Why use Dask on Ray?
- To take advantage of Ray-specific features such as the
If you’d like to use Dask and Ray libraries in the same application without having two different clusters.
If you’d like to create data analyses using the familiar NumPy and Pandas APIs provided by Dask and execute them on a fast, fault-tolerant distributed task execution system geared towards production, like Ray.
Dask-on-Ray is an ongoing project and is not expected to achieve the same performance as using Ray directly. All Dask abstractions should run seamlessly on top of Ray using this scheduler, so if you find that one of these abstractions doesn’t run on Ray, please open an issue.

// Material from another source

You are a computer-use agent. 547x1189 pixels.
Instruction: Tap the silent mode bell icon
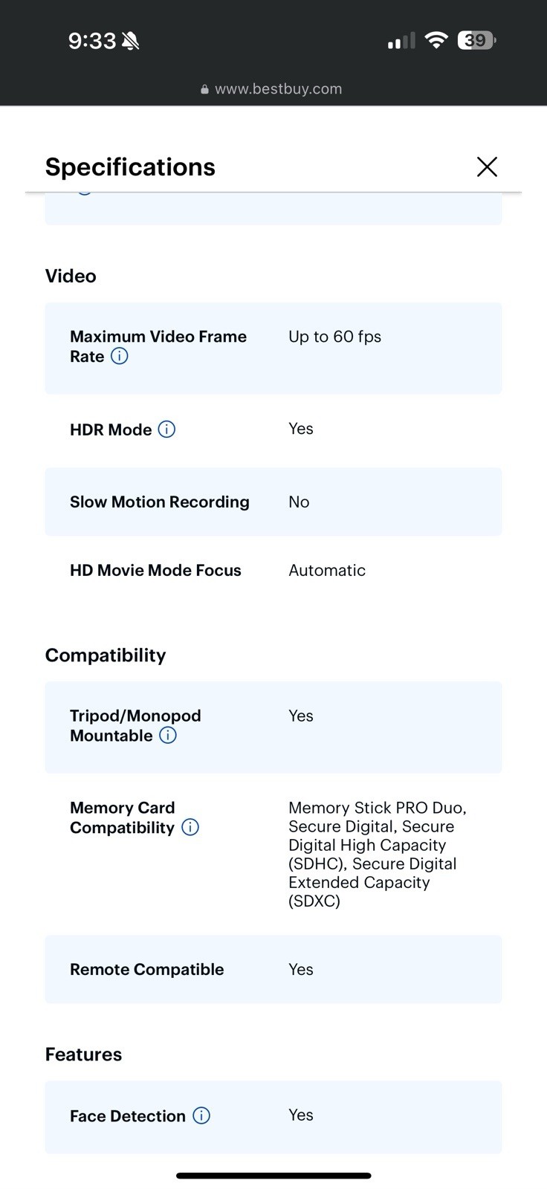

Best Practice for Large Scale workloads#
For Ray 1.3, the default scheduling policy is to pack tasks to the same node as much as possible. It is more desirable to spread tasks if you run a large scale / memory intensive Dask on Ray workloads.
In this case, there are two recommended setup.
- Reducing the config flag scheduler_spread_threshold
to tell the scheduler to prefer spreading tasks across the cluster instead of packing.
- Setting the head node’s num-cpus
to 0 so that tasks are not scheduled on a head node.
# Head node. Set `num_cpus=0` to avoid tasks are being scheduled on a head node.
RAY_scheduler_spread_threshold=0.0 ray start --head --num-cpus=0
# Worker node.
RAY_scheduler_spread_threshold=0.0 ray start --address=[head-node-address]
Out-of-Core Data Processing#
Processing datasets larger than cluster memory is supported via Ray’s object spilling: if the in-memory object store is full, objects will be spilled to external storage (local disk by default). This feature is available but off by default in Ray 1.2, and is on by default in Ray 1.3+. Please see your Ray version’s object spilling documentation for steps to enable and/or configure object spilling.
Persist#
Dask-on-Ray patches dask.persist() in order to match Dask
Distributed’s persist semantics; namely, calling dask.persist()
with a Dask-on-Ray
scheduler will submit the tasks to the Ray cluster and return Ray futures inlined in the
Dask collection. This is nice if you wish to compute some base collection (such as
a Dask array), followed by multiple different downstream computations (such as
aggregations): those downstream computations will be faster since that base collection
computation was kicked off early and referenced by all downstream computations, often
via shared memory.
import ray
from ray.util.dask import enable_dask_on_ray
import dask
import dask.array as da
# Start Ray.
# Tip: If connecting to an existing cluster, use ray.init(address="auto").
ray.init()
# Use our Dask config helper to set the scheduler to ray_dask_get globally,
# without having to specify it on each compute call.
enable_dask_on_ray()
d_arr = da.ones(100)
print(dask.base.collections_to_dsk([d_arr]))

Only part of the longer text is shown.